Finement montés, ces bruits adhèrent aux images [39]. Chacun d’eux devient important tant il s’impose comme une trace sonore au sein d’un ensemble plus vaste qu’il contribue à construire. Cette idée éclaire le statut des images, elles-mêmes fragments au sein de la composition filmique. Le ratissage de la terre lors du jardinage (un grattement ajusté), l’arrachage des mauvaises herbes ou les petites secousses de la brouette en Charente (des sons subtilement esquissés), le contact entre le club de golf et la balle lors d’une partie familiale (un « poc » vif et sec), les roues de la bicyclette sur le petit chemin de terre à Annecy (un fin pétillement à peine audible), le souffle ouaté d’Eric sur les bougies de son gâteau d’anniversaire (fig. 1), le saut dans la piscine et la brasse réalisée avec fierté au Maroc, etc. forgent des ambiances sonores qui donnent une épaisseur au temps et favorisent une écoute sensible de l’espace.
[34] Pour nos échanges qui ont nourri ma réflexion, je remercie vivement David Ernaux-Briot ainsi que Martin Barnier, professeur des universités en études cinématographiques et audiovisuelles à l’Université Lumière Lyon 2.
[35] Rym Debbarh-Mounir est monteuse son pour le cinéma. Les projets auxquels elle participe témoignent d’un intérêt particulier pour l’écriture sonore. Ce texte doit beaucoup à notre entretien qui s’est déroulé à Paris le 17 janvier 2024. Je la remercie chaleureusement pour sa précieuse collaboration.

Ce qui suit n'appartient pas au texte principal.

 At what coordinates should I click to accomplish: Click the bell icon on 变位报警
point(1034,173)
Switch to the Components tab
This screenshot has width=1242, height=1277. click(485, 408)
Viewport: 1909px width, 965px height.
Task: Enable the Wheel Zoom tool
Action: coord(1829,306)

[36] C’est ainsi qu’Annie Ernaux qualifia son rapport au passé, à l’occasion de l’avant-première du film, le 21 juin 2022 au Forum des images à Paris. Voir la restitution de l’événement réalisée par Inès Edel-Garcia et publiée en ligne le 16 mars 2023 dans le magazine Archipop, art. cit (en ligne. Consulté le 8 juin 2025).
[37] « "Choisir ce qui est donné à entendre, à chaque instant, c’est écrire". Rencontre avec Daniel Deshays », Ecrans, n° 11, « Les objets sonnants au cinéma », dir. Martin Barnier, Benjamin Labé et Marylin Marignan, Paris, Classiques Garnier, 2019, p. 193.
[38] Ce sont les mots de David Ernaux-Briot, accompagné d’Annie Ernaux, pour désigner ces bruits lors de l’avant-première du film, le 21 juin 2022 au Forum des images à Paris. Voir la restitution de l’événement réalisée par Inès Edel-Garcia et publiée en ligne le 16 mars 2023 dans le magazine Archipop, art. cit (en ligne. Consulté le 8 juin 2025).
[39] Ce syncrétisme a aussi une valeur qualitative étant donné la relation figurative qui s’établit entre le son et l’objet visible à l’image. Sur les principes perceptifs qui conditionnent cette relation, voir : Benjamin Labé, « L’objet sonnant comme relation figurative », Ecrans, n° 11, « Les objets sonnants au cinéma », Op. cit., pp. 51-63.